▶ **Exercise set**:
1. From the Sonoma tuning guide, extract the passage from "Step 6: Reduce" to "nearly as aggressively.", copying it word for word.
2. Give the title of every numbered step that appears in the Sonoma tuning guide.
3. Proceed with the Sonoma tuning guide, picking up right after its final sentence.

▶ **Excerpted text**:
##############################
For Spotify specifically: the cache can hit 8GB before Spotify itself notices. Clear it inside the app (Spotify → Settings → Storage → Clear Cache) or just nuke the folder while Spotify isn’t running.
Step 4: Desktop widgets — keep two, ditch the rest
Sonoma lets you pin widgets directly to the desktop. Each widget runs a small process. Three or four widgets is fine. Twelve widgets noticeably degrades scroll smoothness on Mission Control and slows down login.
Right-click any widget → Remove Widget. Keep what you actually look at. Calendar and Weather are reasonable. Twelve different stock tickers, photo widgets, and music controllers add up.
Step 5: Spotlight reindex if mds_stores is busy
If Activity Monitor shows mds_stores working hard for hours, the Spotlight index is either rebuilding or stuck. Let it finish, or force a clean rebuild from Terminal:
sudo mdutil -E /
Exclude folders that don’t need indexing in System Settings → Siri & Spotlight → Spotlight Privacy. Common candidates: ~/Library/Developer/, large media drives, video project archives.
Step 6: Reduce visual effects
Animations cost frames. Sonoma’s are pleasant but skippable on older Macs.
- System Settings → Accessibility → Display → Reduce motion: on
- System Settings → Accessibility → Display → Reduce transparency: on
- System Settings → Desktop & Dock → Minimize windows using: Scale effect
- System Settings → Desktop & Dock → uncheck Animate opening applications
You’ll notice the difference within five minutes of using the Mac.
Free up RAM in one clickSweep frees inactive memory and pauses runaway processes. Get Sweep free →
Step 7: Check Safari and Chrome tab count
Safari on Sonoma got better at suspending background tabs, but 200 tabs still uses meaningful RAM. Chrome doesn’t suspend nearly as aggressively.
##############################
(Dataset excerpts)
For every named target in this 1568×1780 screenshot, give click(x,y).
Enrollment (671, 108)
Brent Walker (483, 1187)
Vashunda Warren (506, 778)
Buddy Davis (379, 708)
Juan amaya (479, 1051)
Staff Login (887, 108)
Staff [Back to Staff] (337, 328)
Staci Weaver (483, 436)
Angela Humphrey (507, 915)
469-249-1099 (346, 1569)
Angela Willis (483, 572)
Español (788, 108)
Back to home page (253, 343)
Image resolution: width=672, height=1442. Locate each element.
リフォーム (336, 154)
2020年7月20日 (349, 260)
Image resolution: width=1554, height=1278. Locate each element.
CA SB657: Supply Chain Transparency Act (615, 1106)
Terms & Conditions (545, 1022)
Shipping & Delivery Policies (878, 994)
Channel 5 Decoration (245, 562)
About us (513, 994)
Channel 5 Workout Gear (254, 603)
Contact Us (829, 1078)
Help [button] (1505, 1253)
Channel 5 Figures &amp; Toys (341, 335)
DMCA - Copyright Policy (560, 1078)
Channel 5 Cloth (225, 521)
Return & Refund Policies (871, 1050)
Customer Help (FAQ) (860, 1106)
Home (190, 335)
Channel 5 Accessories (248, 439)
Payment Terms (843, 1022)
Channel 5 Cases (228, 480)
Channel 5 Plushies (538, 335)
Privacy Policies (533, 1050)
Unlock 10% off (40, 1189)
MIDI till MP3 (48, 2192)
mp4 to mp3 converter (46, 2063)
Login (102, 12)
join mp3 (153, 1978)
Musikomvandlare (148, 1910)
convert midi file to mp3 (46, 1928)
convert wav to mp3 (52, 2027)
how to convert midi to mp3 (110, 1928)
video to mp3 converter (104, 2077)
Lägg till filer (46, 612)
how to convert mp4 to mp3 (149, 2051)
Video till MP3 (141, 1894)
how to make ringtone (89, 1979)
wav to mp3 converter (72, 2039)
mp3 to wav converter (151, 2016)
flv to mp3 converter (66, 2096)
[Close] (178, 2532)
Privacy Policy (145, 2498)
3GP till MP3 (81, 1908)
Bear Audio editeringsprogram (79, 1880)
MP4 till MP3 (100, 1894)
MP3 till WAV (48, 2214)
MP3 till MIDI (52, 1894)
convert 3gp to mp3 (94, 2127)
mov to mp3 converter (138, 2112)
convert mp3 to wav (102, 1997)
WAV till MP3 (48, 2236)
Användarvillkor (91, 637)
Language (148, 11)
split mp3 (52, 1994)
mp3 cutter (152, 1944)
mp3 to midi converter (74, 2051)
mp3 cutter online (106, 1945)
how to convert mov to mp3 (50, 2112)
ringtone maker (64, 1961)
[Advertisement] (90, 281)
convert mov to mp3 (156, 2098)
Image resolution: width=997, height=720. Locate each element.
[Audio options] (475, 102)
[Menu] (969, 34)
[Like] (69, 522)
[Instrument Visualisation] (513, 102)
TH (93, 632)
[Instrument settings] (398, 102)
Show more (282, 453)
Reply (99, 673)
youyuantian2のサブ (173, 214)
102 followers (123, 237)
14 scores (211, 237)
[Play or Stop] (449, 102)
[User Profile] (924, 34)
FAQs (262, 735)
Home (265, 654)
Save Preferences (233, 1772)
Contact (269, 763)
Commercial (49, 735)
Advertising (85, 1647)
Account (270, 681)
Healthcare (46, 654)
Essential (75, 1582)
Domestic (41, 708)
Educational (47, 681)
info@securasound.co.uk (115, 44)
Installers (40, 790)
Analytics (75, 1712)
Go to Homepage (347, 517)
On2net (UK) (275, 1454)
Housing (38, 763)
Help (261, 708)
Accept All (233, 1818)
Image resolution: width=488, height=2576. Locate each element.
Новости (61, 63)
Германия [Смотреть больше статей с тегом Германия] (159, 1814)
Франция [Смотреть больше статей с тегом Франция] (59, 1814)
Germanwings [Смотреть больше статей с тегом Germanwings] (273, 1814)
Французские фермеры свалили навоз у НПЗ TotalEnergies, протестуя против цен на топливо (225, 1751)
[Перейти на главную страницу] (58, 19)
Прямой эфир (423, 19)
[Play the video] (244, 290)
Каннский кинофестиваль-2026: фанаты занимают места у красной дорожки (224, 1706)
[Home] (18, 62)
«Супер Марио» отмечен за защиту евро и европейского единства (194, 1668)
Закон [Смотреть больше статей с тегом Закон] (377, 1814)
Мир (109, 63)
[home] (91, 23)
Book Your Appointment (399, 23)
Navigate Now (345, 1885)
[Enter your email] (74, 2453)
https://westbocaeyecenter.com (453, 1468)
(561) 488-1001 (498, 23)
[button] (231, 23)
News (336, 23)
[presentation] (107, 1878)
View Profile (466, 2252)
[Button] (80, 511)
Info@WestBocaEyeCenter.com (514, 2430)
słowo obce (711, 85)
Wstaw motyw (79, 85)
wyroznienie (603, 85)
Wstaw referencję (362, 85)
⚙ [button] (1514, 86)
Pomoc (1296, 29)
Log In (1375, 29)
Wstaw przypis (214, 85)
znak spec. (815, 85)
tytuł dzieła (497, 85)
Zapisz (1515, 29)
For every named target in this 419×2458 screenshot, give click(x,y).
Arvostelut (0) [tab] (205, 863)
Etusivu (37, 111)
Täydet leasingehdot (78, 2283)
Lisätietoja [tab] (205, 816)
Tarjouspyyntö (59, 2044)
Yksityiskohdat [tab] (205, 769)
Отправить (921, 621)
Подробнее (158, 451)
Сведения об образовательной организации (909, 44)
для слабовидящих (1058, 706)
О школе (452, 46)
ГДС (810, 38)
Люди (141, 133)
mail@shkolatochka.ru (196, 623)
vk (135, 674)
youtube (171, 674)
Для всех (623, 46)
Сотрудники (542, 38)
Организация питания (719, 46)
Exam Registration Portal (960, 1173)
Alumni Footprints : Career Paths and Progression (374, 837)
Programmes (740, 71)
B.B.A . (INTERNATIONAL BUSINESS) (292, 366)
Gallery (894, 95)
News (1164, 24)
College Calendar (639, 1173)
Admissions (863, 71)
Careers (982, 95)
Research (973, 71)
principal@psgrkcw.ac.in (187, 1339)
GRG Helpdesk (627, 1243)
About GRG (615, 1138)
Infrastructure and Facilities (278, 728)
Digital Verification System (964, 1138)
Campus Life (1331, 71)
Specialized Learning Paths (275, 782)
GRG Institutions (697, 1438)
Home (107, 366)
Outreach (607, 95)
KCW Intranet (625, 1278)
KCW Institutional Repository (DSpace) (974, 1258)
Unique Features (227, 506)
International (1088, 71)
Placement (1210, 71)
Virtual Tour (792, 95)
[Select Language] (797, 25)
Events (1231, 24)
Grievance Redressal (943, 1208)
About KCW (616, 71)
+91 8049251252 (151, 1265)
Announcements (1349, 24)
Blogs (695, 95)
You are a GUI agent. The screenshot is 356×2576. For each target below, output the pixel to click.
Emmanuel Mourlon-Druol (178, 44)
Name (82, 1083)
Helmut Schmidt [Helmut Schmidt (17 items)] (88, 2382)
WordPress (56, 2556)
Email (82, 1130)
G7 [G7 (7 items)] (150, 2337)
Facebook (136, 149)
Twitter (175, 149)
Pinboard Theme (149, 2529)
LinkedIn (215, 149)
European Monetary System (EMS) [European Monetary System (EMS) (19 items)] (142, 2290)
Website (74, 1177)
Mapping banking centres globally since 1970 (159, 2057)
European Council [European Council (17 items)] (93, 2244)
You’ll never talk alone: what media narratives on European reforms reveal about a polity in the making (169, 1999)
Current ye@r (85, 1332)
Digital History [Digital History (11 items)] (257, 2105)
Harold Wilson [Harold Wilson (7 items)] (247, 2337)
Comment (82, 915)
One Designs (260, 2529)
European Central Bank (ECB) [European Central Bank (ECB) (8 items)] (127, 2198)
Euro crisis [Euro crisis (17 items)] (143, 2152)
##############################
▶ **Task-by-task outputs**:
1.
Step 6: Reduce visual effects
Animations cost frames. Sonoma’s are pleasant but skippable on older Macs.
- System Settings → Accessibility → Display → Reduce motion: on
- System Settings → Accessibility → Display → Reduce transparency: on
- System Settings → Desktop & Dock → Minimize windows using: Scale effect
- System Settings → Desktop & Dock → uncheck Animate opening applications
You’ll notice the difference within five minutes of using the Mac.
Free up RAM in one clickSweep frees inactive memory and pauses runaway processes. Get Sweep free →
Step 7: Check Safari and Chrome tab count
Safari on Sonoma got better at suspending background tabs, but 200 tabs still uses meaningful RAM. Chrome doesn’t suspend nearly as aggressively.

2.
- Step 4: Desktop widgets — keep two, ditch the rest
- Step 5: Spotlight reindex if mds_stores is busy
- Step 6: Reduce visual effects
- Step 7: Check Safari and Chrome tab count

3.
Quick wins:
- Use Safari Tab Groups to archive tabs instead of keeping 50 open at once
- In Chrome, install a tab suspender or use the built-in Memory Saver (chrome://settings/performance)
- Quit and relaunch the browser every few days — tabs accumulate ghosts even when closed
A Mac with 8GB of RAM and 80 Chrome tabs feels like a Mac with a hardware problem. It isn’t. It’s just the tabs.
Step 8: Game Mode misfires
If you notice that everything except a specific app feels slow when that app is in fullscreen, Game Mode might be misidentifying it as a game. Game Mode aggressively prioritizes the foreground app.
There’s no per-app toggle in System Settings, but you can disable Game Mode entirely from the Game Mode menu in Control Center while that app is running, then re-enable it.
Step 9: Disk space — under 15% free is the real problem
macOS uses free disk space as scratch space for memory paging, file system snapshots, and update staging. Below 15% free, every operation gets slower. Below 5% free, the Mac becomes unusable.
System Settings → General → Storage shows the bar. If you’re under 50GB free on a 256GB SSD, prioritize clearing caches, deleting old iOS backups, and emptying Downloads before any of the cosmetic tweaks above.
Step 10: Reinstall macOS in place if all else fails
System Settings → General → Transfer or Reset → Reinstall macOS. This doesn’t touch your data — it rewrites the OS files only. Takes about 30 minutes on Apple Silicon, longer on Intel.
It fixes a surprising amount: corrupted system caches, broken launch daemons, partially-applied updates, mismatched framework versions. Every time I’ve thrown one at “stubbornly slow Sonoma” it’s helped.
What you don’t need to do
A few things people recommend that don’t actually help on Sonoma:
- Verify/Repair Disk in Disk Utility — modern APFS doesn’t need this routinely. Run it if you suspect file corruption, not as maintenance.
- Reset PRAM on Apple Silicon — there’s no PRAM. The combination doesn’t do anything.
- Periodic maintenance scripts — macOS runs these automatically when idle. You don’t need a third-party tool to trigger them.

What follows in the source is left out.